Cette maïeutique sur la nécessité de fixer un cadre légal et/ou éthique aux robots est par ailleurs largement engagée. Nous pouvons citer le projet européen Robolaw tendant à établir des lignes directrices pouvant servir à l’encadrement de la robotique, les lois américaines relatives aux véhicules autonomes, la préparation de la doctrine de l’armée américaine concernant l’usage des systèmes militaires inhabités et robotiques…

Si la réflexion est engagée elle reste cependant inachevée. Tout reste à construire aussi bien sur le plan juridique qu’éthique. À titre d’exemple, la définition même du terme « robot » n’est à ce jour toujours pas fixée. Cette courte préface ne peut prétendre appréhender et traiter la globalité de cette épineuse question.

Toutefois, il est permis de souligner qu’un robot est un bien singulier. À la différence de nombreux objets, un robot possède (possèdera) une composante immatérielle supplémentaire. Cette composante immatérielle résulte de son autonomie et de ses capacités d’interaction avec l’environnement (homme inclus).

L’autonomie ne fait pas référence à une capacité technique (autonomie de la batterie) ou opérationnelle (se mouvoir). L’autonomie vise ici une autonomie décisionnelle. Elle implique l’absence d’opérateur et une prise en considération de l’environnement.

L’interaction implique a minima un échange bidirectionnel. L’environnement agit sur le robot et le robot agit sur lui. Ces influences réciproques induisent une capacité d’apprentissage et font de chaque robot une machine unique.

Aux capacités techniques, que peut avoir tout objet, vient donc s’ajouter au robot une dimension immatérielle liée à l’autonomie décisionnelle et à la capacité d’interaction. Cet ensemble lui confère un caractère unique ainsi qu’une capacité cognitive et sociale.

En définitive, un robot apparaît comme un système mécatronique technico-cognitif complexe.

Dès lors, sans verser dans du « droit d’anticipation », nous pouvons nous demander si notre droit a parfaitement anticipé cette autonomie, cette complexité ou encore les conséquences liées à l’apprentissage ?

Notre système juridique a largement démontré sa capacité à appréhender de nouveaux biens et services et à faire face aux génies et aux démons des hommes. Ceci n’a cependant jamais, et ne devra jamais, empêcher le législateur de l’amender ou de le compléter au besoin.

Légiférer en la matière offrirait, sans attendre, aux acteurs du secteur un avantage compétitif et un cadre clair dans lequel ils s’épanouiraient à l’abri de toute imprévision. Ces règles permettraient à l’utilisateur de se sentir sécurisé et confiant vis-à-vis d’une science robotique ainsi maîtrisée. Un organisme de certification, par exemple, pourrait répondre à ce besoin légitime de l’utilisateur.
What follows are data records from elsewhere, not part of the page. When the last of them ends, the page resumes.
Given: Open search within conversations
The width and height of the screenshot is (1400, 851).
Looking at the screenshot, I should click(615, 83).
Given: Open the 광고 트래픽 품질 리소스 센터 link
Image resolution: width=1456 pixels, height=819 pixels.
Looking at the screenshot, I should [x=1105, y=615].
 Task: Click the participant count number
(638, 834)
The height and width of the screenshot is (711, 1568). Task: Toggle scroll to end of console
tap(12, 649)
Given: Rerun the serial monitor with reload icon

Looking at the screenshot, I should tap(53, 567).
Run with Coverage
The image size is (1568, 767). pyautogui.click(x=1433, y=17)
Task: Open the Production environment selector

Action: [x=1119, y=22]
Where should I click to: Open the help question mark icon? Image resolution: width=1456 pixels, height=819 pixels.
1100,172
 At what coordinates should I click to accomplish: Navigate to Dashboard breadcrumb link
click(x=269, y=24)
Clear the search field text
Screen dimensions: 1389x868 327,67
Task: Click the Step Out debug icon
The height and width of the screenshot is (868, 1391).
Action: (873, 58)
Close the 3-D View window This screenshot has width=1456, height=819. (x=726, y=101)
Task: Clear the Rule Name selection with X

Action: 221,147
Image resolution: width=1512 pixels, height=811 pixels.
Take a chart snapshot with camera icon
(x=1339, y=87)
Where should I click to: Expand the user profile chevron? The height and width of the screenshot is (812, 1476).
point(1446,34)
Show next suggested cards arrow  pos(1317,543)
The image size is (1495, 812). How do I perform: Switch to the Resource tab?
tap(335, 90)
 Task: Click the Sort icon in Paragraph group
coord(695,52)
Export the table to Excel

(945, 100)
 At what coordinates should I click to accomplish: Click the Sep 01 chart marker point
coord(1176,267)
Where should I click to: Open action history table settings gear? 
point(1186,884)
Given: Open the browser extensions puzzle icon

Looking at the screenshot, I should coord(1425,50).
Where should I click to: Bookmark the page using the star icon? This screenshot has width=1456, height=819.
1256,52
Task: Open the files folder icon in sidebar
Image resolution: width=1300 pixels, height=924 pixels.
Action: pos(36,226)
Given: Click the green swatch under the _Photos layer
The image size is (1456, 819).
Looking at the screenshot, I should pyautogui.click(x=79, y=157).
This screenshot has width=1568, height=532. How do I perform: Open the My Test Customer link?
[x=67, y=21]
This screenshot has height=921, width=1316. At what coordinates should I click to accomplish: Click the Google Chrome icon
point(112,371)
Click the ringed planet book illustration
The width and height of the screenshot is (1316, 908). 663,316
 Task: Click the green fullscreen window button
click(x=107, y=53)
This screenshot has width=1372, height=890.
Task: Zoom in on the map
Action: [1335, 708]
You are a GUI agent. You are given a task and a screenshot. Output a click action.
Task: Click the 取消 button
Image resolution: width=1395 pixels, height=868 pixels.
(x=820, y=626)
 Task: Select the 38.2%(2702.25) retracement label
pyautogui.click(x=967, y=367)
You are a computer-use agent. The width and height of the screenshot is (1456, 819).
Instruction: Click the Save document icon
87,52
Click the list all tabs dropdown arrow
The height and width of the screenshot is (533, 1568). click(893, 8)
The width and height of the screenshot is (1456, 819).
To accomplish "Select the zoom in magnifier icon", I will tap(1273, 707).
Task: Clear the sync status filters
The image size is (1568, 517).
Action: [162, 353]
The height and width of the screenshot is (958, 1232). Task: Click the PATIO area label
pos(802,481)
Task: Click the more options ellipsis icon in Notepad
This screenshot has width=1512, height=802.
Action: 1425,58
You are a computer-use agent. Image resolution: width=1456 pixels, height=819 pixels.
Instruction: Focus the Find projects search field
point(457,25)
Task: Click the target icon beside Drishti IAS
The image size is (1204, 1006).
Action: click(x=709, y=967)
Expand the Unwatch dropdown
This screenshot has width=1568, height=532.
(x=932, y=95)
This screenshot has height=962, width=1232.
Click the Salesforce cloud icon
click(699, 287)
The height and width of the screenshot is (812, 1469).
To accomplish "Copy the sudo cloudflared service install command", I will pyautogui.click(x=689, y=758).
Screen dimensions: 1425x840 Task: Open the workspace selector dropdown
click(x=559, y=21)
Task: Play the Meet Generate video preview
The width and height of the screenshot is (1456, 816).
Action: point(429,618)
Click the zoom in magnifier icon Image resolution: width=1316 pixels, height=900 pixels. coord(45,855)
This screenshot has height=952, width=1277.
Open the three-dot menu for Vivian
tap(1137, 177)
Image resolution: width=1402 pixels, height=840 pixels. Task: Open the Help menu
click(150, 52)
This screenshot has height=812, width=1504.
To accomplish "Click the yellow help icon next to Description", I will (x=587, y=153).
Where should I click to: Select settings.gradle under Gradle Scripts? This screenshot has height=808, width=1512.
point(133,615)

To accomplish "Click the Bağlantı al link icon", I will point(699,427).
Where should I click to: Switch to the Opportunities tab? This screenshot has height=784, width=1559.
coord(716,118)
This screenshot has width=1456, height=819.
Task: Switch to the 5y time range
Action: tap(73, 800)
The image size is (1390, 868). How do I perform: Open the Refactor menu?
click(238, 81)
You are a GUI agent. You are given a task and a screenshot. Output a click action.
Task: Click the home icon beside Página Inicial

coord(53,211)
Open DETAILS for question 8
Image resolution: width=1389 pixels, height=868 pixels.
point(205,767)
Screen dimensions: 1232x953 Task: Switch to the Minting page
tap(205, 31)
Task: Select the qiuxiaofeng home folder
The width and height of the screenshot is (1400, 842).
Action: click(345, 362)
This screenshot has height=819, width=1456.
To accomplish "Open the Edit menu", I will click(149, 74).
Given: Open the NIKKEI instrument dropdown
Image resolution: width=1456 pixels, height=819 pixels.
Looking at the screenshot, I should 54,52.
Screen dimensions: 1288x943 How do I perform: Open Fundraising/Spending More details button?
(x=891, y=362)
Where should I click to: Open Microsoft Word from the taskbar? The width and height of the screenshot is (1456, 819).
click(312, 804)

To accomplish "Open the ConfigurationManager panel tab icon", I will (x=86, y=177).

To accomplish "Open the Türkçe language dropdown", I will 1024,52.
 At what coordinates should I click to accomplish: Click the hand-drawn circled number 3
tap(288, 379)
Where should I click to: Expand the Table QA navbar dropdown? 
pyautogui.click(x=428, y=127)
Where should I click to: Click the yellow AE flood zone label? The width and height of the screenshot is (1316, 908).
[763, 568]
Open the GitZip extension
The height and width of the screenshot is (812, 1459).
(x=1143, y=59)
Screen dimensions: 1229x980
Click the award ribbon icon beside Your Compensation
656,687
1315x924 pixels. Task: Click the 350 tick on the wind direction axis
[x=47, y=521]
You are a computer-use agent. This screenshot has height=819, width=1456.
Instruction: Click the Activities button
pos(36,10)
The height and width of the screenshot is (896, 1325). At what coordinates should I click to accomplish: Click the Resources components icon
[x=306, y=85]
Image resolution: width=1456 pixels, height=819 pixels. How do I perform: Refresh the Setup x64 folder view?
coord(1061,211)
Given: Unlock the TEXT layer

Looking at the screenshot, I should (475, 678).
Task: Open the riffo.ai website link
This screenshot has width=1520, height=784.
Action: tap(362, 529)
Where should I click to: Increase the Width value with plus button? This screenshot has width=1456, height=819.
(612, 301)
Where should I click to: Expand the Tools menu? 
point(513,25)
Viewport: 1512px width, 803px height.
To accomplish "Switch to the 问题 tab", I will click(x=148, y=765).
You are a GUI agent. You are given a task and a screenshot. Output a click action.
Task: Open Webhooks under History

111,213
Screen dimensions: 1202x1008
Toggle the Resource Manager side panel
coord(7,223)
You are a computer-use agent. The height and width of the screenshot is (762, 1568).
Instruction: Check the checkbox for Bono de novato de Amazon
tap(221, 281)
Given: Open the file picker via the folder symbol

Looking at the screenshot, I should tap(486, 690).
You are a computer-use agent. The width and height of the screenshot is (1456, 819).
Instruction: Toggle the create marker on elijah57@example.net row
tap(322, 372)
D’un point de vue opérationnel, une évolution semble nécessaire dans de nombreux domaines. Notamment en matière de marques et de douanes qui semblent ignorer l’existence même des robots.

Il est aussi intéressant d’analyser le régime de responsabilité du fait des produits défectueux. Organisé par les articles 1386-1 sq., ce régime met en jeu la responsabilité sans faute du producteur lorsque qu’un produit, un robot, n’offre pas la sécurité à laquelle on peut légitimement s’attendre. La responsabilité du producteur est établie sans considérer la complexité, l’autonomie et l’apprentissage.

En intervenant pour encadrer les drones, les voitures autonomes, le législateur a déjà mis un pied dans le monde de la robotique. Reste maintenant à souhaiter que ces interventions législatives ne se fassent pas par à-coups mais s’inscrivent dans une vision plus large et pérenne de la robotique et de son industrie.

Principales abréviations

Ann. Propr. Ind. : Annales de la propriété industrielle.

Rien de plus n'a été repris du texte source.